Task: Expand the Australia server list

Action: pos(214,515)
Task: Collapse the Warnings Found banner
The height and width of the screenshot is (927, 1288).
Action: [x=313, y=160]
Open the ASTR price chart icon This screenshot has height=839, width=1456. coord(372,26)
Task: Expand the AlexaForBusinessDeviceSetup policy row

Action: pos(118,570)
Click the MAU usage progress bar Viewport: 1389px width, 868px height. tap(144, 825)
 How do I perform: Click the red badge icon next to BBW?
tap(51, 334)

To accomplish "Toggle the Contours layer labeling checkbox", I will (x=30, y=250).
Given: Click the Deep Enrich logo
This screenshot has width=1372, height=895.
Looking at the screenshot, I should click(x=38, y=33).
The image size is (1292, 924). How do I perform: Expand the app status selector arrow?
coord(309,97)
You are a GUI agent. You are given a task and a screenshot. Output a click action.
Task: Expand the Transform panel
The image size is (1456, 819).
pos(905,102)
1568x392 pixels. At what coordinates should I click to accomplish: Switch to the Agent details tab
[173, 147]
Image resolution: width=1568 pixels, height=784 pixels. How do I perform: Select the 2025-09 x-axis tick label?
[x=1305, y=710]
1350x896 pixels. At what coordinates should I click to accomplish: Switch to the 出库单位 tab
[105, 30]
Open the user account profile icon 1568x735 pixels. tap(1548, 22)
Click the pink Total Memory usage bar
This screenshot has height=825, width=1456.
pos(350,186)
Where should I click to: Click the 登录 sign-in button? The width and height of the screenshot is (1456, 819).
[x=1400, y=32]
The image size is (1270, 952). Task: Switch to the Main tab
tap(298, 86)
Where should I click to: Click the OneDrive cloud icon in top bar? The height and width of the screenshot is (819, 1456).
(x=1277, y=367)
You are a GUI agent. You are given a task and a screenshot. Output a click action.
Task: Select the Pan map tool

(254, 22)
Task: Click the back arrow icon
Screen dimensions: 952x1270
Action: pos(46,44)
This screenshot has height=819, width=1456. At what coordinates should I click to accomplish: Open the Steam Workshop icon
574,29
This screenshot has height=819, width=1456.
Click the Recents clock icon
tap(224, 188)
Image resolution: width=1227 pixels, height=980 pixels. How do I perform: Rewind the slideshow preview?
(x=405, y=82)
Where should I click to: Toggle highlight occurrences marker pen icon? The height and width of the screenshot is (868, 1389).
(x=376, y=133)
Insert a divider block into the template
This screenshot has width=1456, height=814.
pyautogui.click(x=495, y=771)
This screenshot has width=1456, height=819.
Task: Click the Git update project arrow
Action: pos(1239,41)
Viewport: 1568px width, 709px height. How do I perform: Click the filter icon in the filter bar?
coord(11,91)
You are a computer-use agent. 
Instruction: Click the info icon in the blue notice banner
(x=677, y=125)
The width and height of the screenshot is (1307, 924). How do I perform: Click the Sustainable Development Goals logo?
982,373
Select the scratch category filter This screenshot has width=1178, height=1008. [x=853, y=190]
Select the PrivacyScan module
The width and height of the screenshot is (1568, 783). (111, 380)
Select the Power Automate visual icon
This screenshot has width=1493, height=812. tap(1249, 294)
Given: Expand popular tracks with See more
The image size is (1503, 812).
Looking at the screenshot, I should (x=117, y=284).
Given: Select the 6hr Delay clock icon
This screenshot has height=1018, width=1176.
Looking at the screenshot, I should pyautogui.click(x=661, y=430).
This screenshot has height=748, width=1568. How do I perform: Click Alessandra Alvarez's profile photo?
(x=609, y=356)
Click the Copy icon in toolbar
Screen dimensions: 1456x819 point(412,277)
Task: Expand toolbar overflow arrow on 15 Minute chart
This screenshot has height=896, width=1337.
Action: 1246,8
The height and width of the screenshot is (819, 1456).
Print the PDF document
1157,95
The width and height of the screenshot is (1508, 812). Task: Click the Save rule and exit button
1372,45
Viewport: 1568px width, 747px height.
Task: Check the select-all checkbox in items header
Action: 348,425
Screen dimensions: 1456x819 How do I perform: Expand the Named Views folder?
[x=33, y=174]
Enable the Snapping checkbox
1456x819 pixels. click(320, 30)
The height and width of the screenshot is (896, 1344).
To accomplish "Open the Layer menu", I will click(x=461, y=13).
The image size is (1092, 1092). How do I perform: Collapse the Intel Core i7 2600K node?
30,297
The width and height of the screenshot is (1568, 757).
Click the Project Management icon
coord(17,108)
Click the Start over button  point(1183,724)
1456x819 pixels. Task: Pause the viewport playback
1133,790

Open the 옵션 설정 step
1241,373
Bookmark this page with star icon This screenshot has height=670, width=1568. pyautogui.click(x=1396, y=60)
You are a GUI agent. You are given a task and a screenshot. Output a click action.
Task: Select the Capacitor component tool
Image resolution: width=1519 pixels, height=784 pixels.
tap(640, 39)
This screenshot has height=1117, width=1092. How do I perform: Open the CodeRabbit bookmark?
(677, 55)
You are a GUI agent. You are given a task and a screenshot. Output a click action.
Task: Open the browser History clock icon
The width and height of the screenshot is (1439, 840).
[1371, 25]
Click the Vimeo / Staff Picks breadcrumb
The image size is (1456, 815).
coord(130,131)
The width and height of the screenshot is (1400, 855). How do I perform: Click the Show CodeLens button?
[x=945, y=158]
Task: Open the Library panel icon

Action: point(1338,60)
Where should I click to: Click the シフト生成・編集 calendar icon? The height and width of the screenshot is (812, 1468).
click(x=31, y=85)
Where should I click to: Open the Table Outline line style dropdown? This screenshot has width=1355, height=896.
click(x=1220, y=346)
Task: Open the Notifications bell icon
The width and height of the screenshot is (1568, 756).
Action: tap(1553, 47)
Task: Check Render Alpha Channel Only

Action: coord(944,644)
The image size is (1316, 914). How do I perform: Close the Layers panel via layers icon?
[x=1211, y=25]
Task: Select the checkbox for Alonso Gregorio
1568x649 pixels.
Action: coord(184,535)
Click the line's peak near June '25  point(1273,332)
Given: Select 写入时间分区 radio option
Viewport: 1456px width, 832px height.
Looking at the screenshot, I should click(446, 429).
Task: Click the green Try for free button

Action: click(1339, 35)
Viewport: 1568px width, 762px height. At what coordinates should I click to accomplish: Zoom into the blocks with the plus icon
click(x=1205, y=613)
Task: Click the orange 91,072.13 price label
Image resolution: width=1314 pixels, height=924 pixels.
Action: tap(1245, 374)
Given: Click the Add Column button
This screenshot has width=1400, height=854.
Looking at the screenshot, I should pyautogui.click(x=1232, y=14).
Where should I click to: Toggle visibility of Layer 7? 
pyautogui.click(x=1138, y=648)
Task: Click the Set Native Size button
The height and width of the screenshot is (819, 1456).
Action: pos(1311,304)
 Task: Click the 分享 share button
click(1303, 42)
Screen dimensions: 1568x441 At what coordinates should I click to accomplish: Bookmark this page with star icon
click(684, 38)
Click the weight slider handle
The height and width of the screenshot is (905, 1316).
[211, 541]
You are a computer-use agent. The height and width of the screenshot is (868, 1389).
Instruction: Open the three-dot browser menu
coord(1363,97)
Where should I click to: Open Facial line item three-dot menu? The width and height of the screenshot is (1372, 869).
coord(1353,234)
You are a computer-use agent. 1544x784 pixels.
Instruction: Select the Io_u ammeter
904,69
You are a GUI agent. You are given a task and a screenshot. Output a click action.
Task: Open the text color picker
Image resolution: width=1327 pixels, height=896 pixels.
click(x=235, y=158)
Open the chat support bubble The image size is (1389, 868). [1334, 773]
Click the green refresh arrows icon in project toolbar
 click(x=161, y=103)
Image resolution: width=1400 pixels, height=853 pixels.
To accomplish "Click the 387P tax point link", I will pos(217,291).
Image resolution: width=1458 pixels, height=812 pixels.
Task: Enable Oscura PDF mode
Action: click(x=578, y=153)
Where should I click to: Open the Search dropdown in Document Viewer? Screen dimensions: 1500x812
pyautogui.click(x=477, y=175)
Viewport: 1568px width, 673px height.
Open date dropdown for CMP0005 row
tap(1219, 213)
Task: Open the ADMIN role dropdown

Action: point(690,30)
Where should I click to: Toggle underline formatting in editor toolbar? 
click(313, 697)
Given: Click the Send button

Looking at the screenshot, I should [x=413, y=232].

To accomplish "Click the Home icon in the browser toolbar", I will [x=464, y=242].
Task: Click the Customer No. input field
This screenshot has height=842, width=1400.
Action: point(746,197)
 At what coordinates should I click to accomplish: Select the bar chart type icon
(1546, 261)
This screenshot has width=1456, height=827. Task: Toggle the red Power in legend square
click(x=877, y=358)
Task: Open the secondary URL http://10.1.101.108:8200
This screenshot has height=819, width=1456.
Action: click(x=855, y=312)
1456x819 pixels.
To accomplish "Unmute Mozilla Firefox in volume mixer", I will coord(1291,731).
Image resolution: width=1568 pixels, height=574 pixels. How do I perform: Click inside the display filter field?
_ _ _
ACTION ITEM:
From the entries above, print the lines beginning at the one with "Print the PDF document" and stopping after the one with "Click the Start", exactly as written and with nothing else.

OUTPUT FOR THIS EXERCISE:
Print the PDF document
1157,95
The width and height of the screenshot is (1508, 812). Task: Click the Save rule and exit button
1372,45
Viewport: 1568px width, 747px height.
Task: Check the select-all checkbox in items header
Action: 348,425
Screen dimensions: 1456x819 How do I perform: Expand the Named Views folder?
[x=33, y=174]
Enable the Snapping checkbox
1456x819 pixels. click(320, 30)
The height and width of the screenshot is (896, 1344).
To accomplish "Open the Layer menu", I will click(x=461, y=13).
The image size is (1092, 1092). How do I perform: Collapse the Intel Core i7 2600K node?
30,297
The width and height of the screenshot is (1568, 757).
Click the Project Management icon
coord(17,108)
Click the Start over button  point(1183,724)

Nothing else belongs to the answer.